Friday, 29 May 2015
Bombay Velvet- Not a velvety show
Ranbir and Anushka in Bombay Velvet
This one was a huge blow, from the kind of elements that came together to making it; it was supposed to be velvety indeed. Bombay Velvet, Anurag Kashyap’s latest is more of a Sanjay Leela Bhansali movie, rather than a successor to Gangs of Wasseypur. It is not that I am a hater of Bhansali; he did contribute to the craft before he decided to float in different hues and make over the top cinematic experiences like Devdas or the more mournful Sawariya. Anyways that is Mr. Bhansali’s saga; here we are to discuss what went wrong with Mr. Kashyap.
I guess a huge part of the budget went on to create these looks
When Ranbir Kapoor, Anushka Sharma, Anurag Kashyap and Kay Kay Menon deliver an output as cliché as Bombay Velvet, it literally leads to disillusionment. The movie is about an era when Mumbai was engulfed in dirty politics and mind games of few power players. In the midst of chaos and delinquency, many a goons rose from the heart of the unprivileged societies and made their way to see money. Their ways were crooked and their minds too. Ranbir after a Besharam and Roy plays the character of Balraj, a guy grown up in the dark dungeons of poverty and prostitution but aims the sky. His character’s rustic ways, street fighter attitude and possessiveness, is enacted well by the actor, as expected but all these could not come together to create any magic on screen. Ranbir is a real favourite, but his latest choices have left admirers of his craft heart broken. Anushka, as Rosie, the sexually abused jazz singer, also does justice to her character, but again failing to create any spark. Together the leading pair had a sizzling chemistry, but without any solid story line, how long can the audience be wooed with chemistry and biology? For that we can refer books. And now, the debutant director/producer turned actor, Karan Johar as Kaizad Khambatta, an impressive name for sure, suits a power player, but not him. Though he was not a complete mismatch for the character, but borrowing a word from Karan’s patent vocabulary, I would say, it was too cliché to attract any attention! Khambatta’s relationship with his super hot wife, his running fingers on Balraj’s hand, give a slight hint towards his sexual choices, but the narrator neither opens it nor closes it, and the ultimate effect is nullified. I believe Mr. Johar can be better on screen if he does characters that suit him more.
Anurag and Karan
True Mr. Kashyap, who earlier made smaller budget, meaningful stuff, fumbles on the path of big budget movies like this. The attention given to recreating the era, is appreciable, the cast great (mostly) but with the kind of skill Anurag comes with, he should have known that serving the same old story packaged in an embellished box, will not earn him a blockbuster. Yet having said all these, I still keep faith that these stalwarts will move ahead of this failure and continue to making great cinema. Afterall “Gangs of Wasseypur” needs a successor and a worthy one. In the last season of “Koffee with Karan”, Anurag had commented that Ram Gopal Verma is past; true it is but sad it is. For the maker of “Pyar tune kya kiya” and many other awesome climatic excellences, this downfall must have been painful. I hope this is not what awaits Mr. Kashyap. I am not a part of this movie business, yet I love art of any form, and I believe when an artist sees the downfall, atleast another artist shouldn’t make derogatory comments.

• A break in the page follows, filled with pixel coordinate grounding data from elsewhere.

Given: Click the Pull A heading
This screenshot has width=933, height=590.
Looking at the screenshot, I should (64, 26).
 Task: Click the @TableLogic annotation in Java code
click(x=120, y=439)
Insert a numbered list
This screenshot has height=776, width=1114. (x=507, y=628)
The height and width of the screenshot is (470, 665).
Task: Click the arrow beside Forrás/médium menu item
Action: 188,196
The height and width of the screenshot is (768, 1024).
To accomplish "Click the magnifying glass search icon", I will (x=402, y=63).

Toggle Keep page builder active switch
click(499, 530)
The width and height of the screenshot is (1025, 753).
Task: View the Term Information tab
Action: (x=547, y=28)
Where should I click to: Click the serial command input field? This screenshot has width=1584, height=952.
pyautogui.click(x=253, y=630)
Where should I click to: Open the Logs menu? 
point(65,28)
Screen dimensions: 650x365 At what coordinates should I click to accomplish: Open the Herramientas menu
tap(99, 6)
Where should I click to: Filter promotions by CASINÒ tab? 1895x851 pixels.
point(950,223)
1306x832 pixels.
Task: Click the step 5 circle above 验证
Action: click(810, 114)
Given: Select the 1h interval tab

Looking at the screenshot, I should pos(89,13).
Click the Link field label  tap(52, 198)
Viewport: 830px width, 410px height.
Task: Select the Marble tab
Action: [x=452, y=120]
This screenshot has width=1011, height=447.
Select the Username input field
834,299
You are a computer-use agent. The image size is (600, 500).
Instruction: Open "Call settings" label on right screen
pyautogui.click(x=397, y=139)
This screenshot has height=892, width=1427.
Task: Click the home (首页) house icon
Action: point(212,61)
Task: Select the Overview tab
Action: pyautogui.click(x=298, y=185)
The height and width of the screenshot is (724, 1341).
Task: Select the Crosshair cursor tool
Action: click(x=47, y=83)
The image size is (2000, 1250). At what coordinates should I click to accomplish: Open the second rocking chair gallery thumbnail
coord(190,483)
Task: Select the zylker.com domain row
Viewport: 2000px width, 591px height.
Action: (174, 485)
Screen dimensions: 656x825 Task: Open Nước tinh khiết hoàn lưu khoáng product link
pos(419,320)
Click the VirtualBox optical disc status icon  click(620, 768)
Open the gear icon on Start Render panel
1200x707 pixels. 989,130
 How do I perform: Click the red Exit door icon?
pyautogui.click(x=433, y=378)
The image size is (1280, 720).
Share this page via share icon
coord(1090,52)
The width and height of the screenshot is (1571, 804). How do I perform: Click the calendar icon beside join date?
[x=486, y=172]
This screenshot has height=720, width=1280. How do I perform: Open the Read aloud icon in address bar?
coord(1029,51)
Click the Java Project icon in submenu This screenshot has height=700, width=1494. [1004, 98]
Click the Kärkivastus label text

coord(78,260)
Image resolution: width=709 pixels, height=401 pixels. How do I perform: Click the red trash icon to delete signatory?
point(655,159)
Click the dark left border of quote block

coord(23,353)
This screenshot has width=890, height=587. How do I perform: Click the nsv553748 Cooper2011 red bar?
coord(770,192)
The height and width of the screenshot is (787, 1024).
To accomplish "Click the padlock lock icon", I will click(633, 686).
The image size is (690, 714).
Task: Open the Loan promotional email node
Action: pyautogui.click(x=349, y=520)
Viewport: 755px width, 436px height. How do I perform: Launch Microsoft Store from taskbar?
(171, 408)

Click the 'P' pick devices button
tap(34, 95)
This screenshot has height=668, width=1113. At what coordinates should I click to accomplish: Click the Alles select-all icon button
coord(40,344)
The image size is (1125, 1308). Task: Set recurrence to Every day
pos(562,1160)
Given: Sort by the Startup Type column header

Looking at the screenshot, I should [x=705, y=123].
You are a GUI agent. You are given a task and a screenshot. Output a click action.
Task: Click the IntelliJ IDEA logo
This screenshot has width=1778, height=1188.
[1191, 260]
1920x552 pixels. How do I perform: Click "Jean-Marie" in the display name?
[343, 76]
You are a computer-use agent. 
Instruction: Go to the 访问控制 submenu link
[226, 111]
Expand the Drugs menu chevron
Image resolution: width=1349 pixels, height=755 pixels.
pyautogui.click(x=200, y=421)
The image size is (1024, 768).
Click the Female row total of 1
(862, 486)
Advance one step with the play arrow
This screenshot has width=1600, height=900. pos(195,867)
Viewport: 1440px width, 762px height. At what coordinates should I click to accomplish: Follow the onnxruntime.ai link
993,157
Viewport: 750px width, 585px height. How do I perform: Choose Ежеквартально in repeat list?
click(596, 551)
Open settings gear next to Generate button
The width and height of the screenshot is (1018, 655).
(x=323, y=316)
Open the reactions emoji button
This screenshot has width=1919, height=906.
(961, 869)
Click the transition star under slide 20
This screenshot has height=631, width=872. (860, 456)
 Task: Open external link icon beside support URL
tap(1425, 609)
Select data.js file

So here’s wishing best of luck to the team for their next venture and also to the people who plan to watch the movie. I hope Mr. Kashyap’s next fulfils the expectations of the audience, who spend their hard earned money for a piece of entertainment and in returns gives celebrities a super luxurious life. I guess it is their responsibility to make cinema which is worth watching.